Optimise `tagLocations` #9946

daemon1024 · 2021-07-25T11:58:01Z

When we first open up the map endpoint, first and default markers that load on maps are tag locations.

But when we start interacting with the map, it starts sending loads of requests to the API.

pl-tagloc.mp4

Which causes throttles eventually

We could debounce queries on these events. ( cc @jywarren )

Potential source for these event triggers

plots2/app/assets/javascripts/leafletHelper.js

Line 154 in f3ec8ff

map.on('load viewreset resize zoomend moveend', contentMap);

plots2/app/assets/javascripts/leafletHelper.js

Line 54 in f3ec8ff

function contentLayerParser(map, markers_hash, map_tagname) {

Ref #9698

Ref #9946

daemon1024 · 2021-07-25T15:23:19Z

Well, it may help somewhat but I don't think debounce is helping as much as I thought it would.

On a wider map, the endpoint itself is slow.

But unlike our findings in #7556 ,

I don't see any particular SQL bottlenecks. More like I don't see anything useful in Skylight.

On switching to allocation insights,

I see a lot of new events which are hogging up a lot of time, will check it out.

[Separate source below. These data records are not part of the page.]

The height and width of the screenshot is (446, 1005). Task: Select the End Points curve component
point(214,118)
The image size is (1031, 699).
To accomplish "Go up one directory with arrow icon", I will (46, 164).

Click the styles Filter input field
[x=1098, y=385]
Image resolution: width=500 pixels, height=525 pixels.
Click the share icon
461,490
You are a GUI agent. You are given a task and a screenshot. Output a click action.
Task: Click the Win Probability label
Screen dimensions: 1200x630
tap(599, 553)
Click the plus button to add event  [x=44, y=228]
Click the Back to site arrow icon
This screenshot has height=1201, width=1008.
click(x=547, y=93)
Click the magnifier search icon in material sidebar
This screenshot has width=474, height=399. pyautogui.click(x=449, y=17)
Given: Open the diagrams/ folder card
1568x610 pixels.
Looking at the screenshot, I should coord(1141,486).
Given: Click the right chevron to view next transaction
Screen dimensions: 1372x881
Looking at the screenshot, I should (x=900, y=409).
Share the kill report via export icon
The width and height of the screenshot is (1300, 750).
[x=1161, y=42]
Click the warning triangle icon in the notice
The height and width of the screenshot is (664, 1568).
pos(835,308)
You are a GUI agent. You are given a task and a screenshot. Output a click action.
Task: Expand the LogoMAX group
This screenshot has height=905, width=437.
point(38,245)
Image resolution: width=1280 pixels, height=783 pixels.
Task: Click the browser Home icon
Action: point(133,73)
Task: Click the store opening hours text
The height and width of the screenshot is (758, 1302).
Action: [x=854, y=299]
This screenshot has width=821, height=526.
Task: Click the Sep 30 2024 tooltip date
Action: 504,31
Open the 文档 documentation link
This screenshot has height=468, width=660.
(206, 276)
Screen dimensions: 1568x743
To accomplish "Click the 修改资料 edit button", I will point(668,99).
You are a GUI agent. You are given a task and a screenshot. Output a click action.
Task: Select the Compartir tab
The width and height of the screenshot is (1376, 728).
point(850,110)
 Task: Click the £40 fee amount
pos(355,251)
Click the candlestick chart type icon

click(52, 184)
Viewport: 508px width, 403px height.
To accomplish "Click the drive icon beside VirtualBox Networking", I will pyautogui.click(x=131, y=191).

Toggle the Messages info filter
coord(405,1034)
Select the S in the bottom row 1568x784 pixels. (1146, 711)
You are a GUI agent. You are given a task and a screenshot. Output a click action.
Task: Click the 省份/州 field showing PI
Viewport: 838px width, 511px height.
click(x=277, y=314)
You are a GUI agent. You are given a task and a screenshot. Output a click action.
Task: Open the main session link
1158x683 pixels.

Link for skylight info of the screenshots - https://oss.skylight.io/app/applications/GZDPChmcfm1Q/1627225620/5m/endpoints/Srch::Search%20%5BGET%5D%20srch%2Ftaglocations?mode=memory

jywarren · 2021-07-27T16:19:58Z

One clue to figure out is, when you change the limit does it vastly affect the speed, as @17sushmita noted in the call today? That might make sense, but if it doesn't much help, a question is, does limit actually reduce query time or are we just adding a limit near the end of a chain of queries and we aren't getting much benefit from it?

If a low limit does help a lot, we could think about hitting the endpoint with a low limit, but either randomizing it or maybe better yet paginating it by recency or some other sorting function? Then as time goes on we hit the same endpoint but with page=1, page=2 that kind of thing, so we slowly build up with shorter queries. That could look a bit weird but would be like debouncing - spacing out queries giving the DB time to recover memory? Testing would tell if this actually helps overall.

I would like to see @17sushmita and you both try out this idea of truncating longitude/latitude queries to see if this improves our load time. The window for data we fetch would be a bit different then the viewed region. You can learn a little about this kind of truncation for a different purpose (privacy) here: https://github.com/publiclab/leaflet-blurred-location but it also results in better database optimization with some caveats. We could discuss this approach in a new issue if you both prefer?

#9946

daemon1024 · 2021-08-02T20:42:29Z

One clue to figure out is, when you change the limit does it vastly affect the speed, That might make sense, but if it doesn't much help, a question is, does limit actually reduce query time or are we just adding a limit near the end of a chain of queries and we aren't getting much benefit from it?

Limits are helping for larger boundary boxes, It's somewhere between 2x-4x slower when I removed the limit.

One thing that intrigues me is
https://unstable.publiclab.org/api/srch/taglocations?nwlat=52&selat=-52&nwlng=-150&selng=150

I tried this query, which took around 47s to load but since there's no limit this should be somewhere near the max amount of taglocations we can get?

and we have a fully loaded map now which is more loaded than I have ever seen :P

I am not sure how to put it, but there's a big time tradeoff initially but this is the most content we have ever seen. What if we can cache this specific content and send it out initially and later on update the cache in the background, that should eliminate the time tradeoff

jywarren · 2021-08-03T15:34:04Z

Comparison: https://publiclab.org/unearthing-pvd

daemon1024 · 2021-08-03T15:44:45Z

Provided we cache things, this much of data won't be easy to navigate and might as well cause some client side slowness ( like you noted about for the link you referred which needed webgl? I am not sure if I understood that correctly), to mitigate that we can try map clustering. An Example for that.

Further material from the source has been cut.